What is Velvet Buzzsaw? Well, it’s a movie that hit Netflix a few weeks ago starring Jake Gyllenhaal, Rene Russo, Toni Collette and John Malkovich who has apparently entered the phase of his career where he only appears in marginal bit parts in second-tier Netflix Original movies about supernatural forces which is, you know, kind of a curveball. Alright, but that’s just descriptive. What, fundamentally, is Velvet Buzzsaw?
Well on the one hand it is a supernatural horror movie about an abused and reclusive artist who dies having hoarded his life’s work of masterpieces that he never shared with the world, kind of like John Kennedy Toole or Franz Kafka except in this case his work is made with, like, human blood and flesh and stuff so obviously it comes back to haunt whoever buys it which has never happened to anyone who read The Castle unless it was from trying to parse the meaning of 1920s post-modern alienation while living in a world where you can send a photo of your dick to literally anybody in the world at any time.

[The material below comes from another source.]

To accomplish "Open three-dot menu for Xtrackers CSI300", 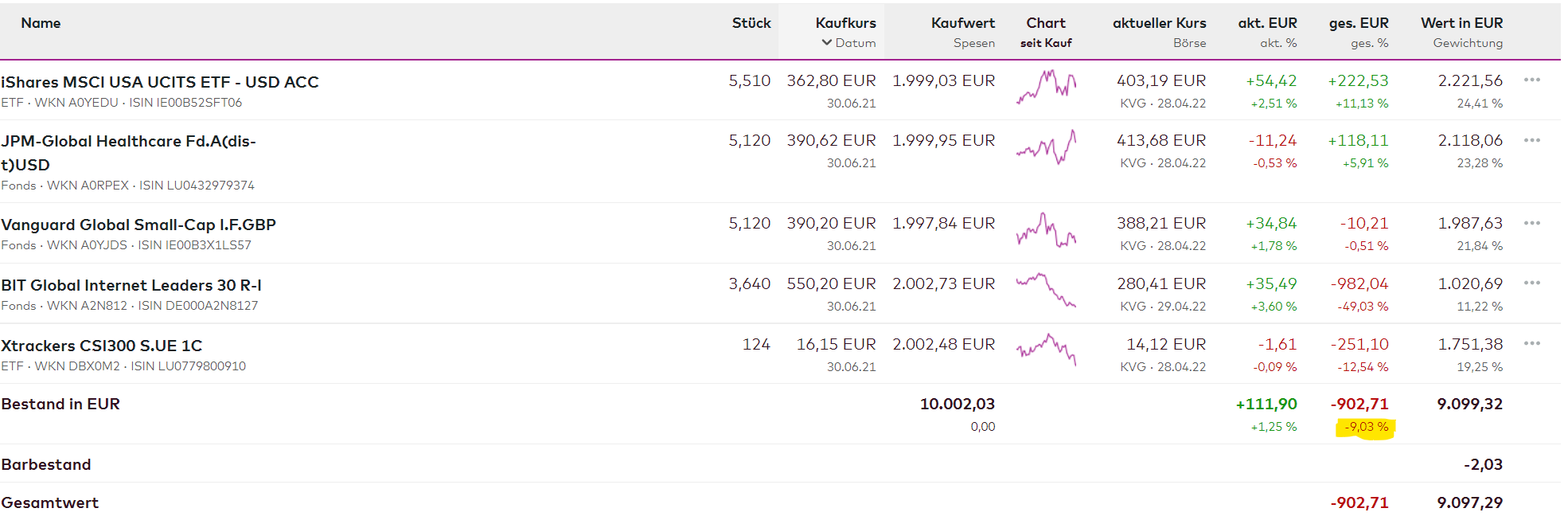I will 1531,344.
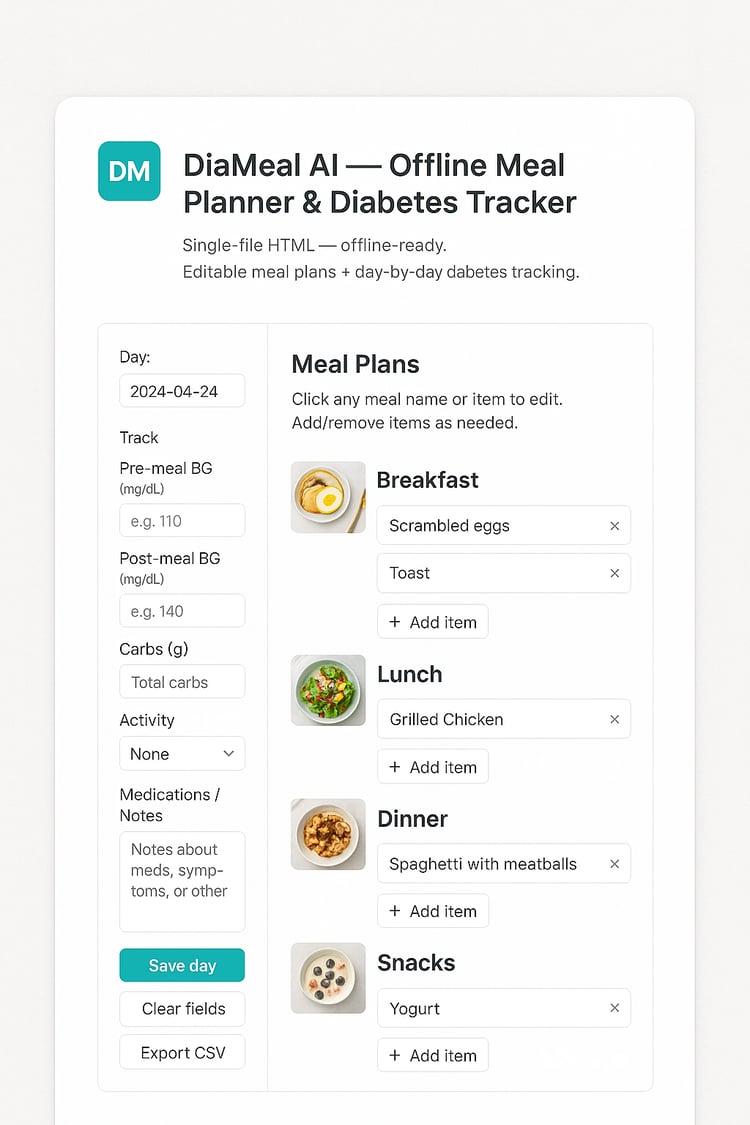Click the Snacks yogurt thumbnail
This screenshot has width=750, height=1125.
pos(328,978)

On the other hand, it’s also a well not savage but maybe slightly wild satire of the modern art scene. Gyllenhaal plays a critic who rules the world of hoity-toity art and to drive home just what an insufferable prick he is there is a scene of him writing a review of a gallery in his glass-walled home naked with a laptop planted right on his dick which, incidentally, how I prefer to write reviews and is likely why I can no longer have children. The rest of the film’s world is filled with equally awful, skin-deep pederasts and ladder-climbers who fawn over the latest piece of chic art in a self-indulgent circle jerk for impossibly wealthy assholes. Part of the film’s edge is, I think, that we are supposed to sort of root for the evil paintings to kill these people one by one, usually done in by the terrible piece of shit they have been praising as art all along, because they are such scum.
So what then, ultimately, is Velvet Buzzsaw? Well it’s a mediocre supernatural satire about the art world that kind of gets lost in translation somewhere, though I’m not sure how. It seems like Jake Gyllenhaal is acting in an entirely different film, and that only parts of his performance were then cut into the film that ended up getting made and which we are now watching. This happens all the time, actually, but it’s particularly inelegantly done here. So what is Velvet Buzzsaw? It’s impossible to say for art is life and life cannot be defined nor kept neatly in a box. For art is everything and we are nothing and Netflix will soon have all of our money and tell us what art is and force us to watch movies of John Malkovich until the entropic arrow of time whips the universe into a cold dead sleep and we sit there suspended in eternity wondering where did the time go.